Amyotrophic Lateral sclerosis (ALS)

  • ALS is also called Lou Gehrig’s disease after a baseball player who was diagnosed with it. It causes deterioration of motor neurons leading to their death.
  • It primarily affects the upper and lower motor neurons leading to motor and extra-motor symptoms. Early symptoms include muscle twitching, cramping, weakness, slurred speech and difficulty in speech or swallowing. As the disease progresses, people become weaker and are eventually wheel-chair dependent. Death may result from respiratory failure.
  • There are various types of ALS, distinguished by symptoms.
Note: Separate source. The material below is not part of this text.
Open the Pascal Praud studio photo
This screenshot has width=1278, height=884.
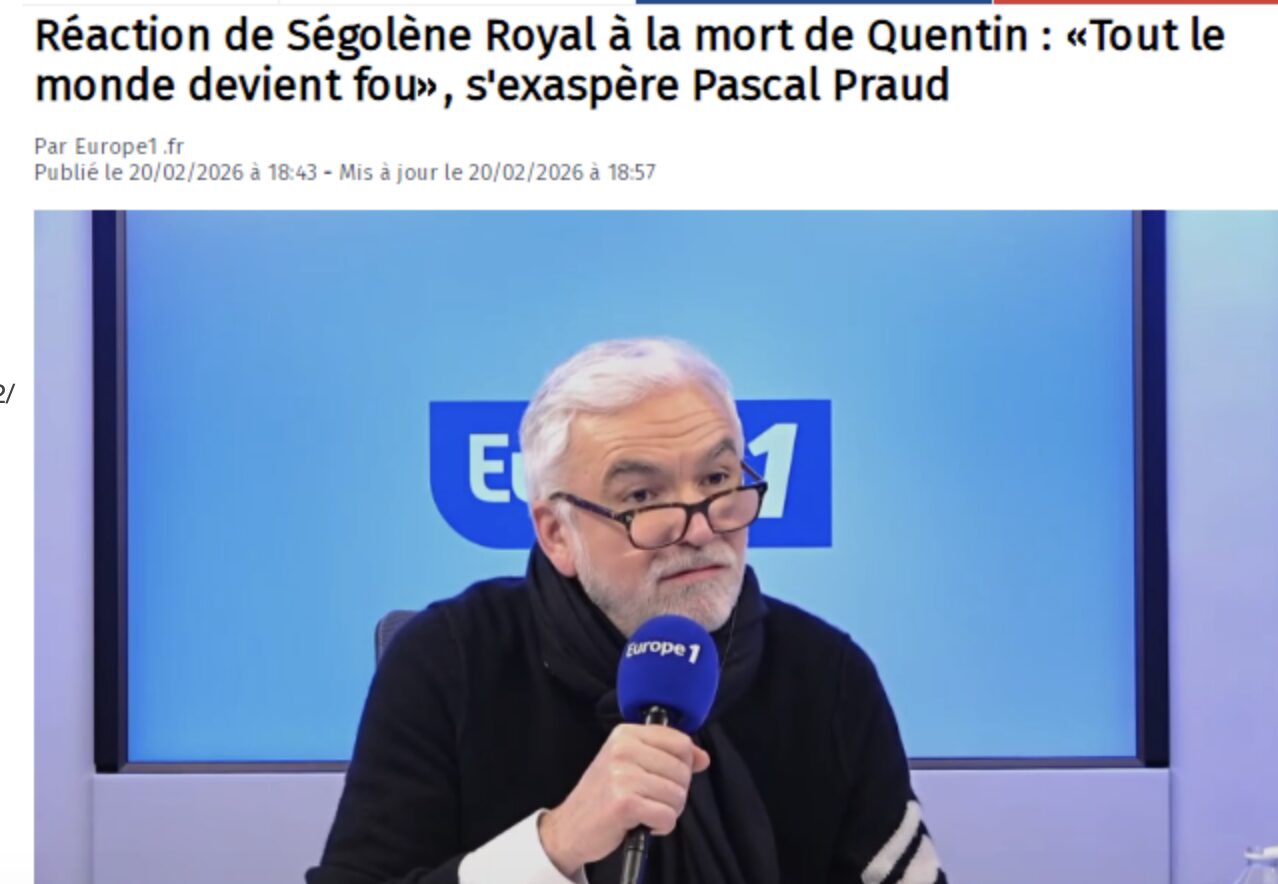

It may be familial (inherited) or sporadic (not inherited). About 90-95 % cases are not inherited.
  • The FDA approved treatment are riluzole and endaravone. Other treatments help to relieve symptoms and improve quality of life.

How we can prevent neurodegenerative diseases?

Though we cannot completely prevent occurrence neurodegenerative diseases, we can follow some tips which help us to prevent or delay symptoms of these diseases. Some important tips include:

  • Eating foods rich in different kind of nutrients like omega-3 fatty acids, folate, choline, vitamin B-12 and vitamin E.
  • Regular physical activity help to protect against dementia ad PD.
  • Being involved in cognitive activities like chess, play word puzzle, playing an instrument etc.
  • Meditation can help improve cognition and memory.

References

  1. https://www.mayoclinic.org/diseases-conditions/alzheimers-disease/symptoms-causes/syc-20350447
  2. https://rarediseases.info.nih.gov/diseases/6677/huntington-disease
  3. https://rarediseases.info.nih.gov/diseases/5786/amyotrophic-lateral-sclerosis
  4. https://www.niehs.nih.gov/research/supported/health/neurodegenerative/index.cfm
  5. Kumar a, Ekavali AS. A review on Alzheimer’s disease pathophysiology and its management: an update. Pharmacological Reports. 2015; 67(2): 195-203.
  6. Khanahmadi M, Farhud DD, Malmir M. Genetic of Alzheimer’s Disease: A Narrative Review Article. Iran J Public Health. 2015; 44(7): 892–901.
  7. Armstrong MJ, Okun MS. Diagnosis and Treatment of Parkinson Disease: A Review. JAMA. 2020; 323(6): 548-560.
  8. Radhakrishnan DM, Goyal V. Parkinson’s disease: A Review. Neurology India. 2018; 66(7): 26-35.
  9. Hardiman O, Al-Chalabi A, Chio A, Corr EM, Logroscino G, Robberecht W et al. Amyotrophic lateral sclerosis. Nature Reviews Disease Primers. 2017; 3(17071).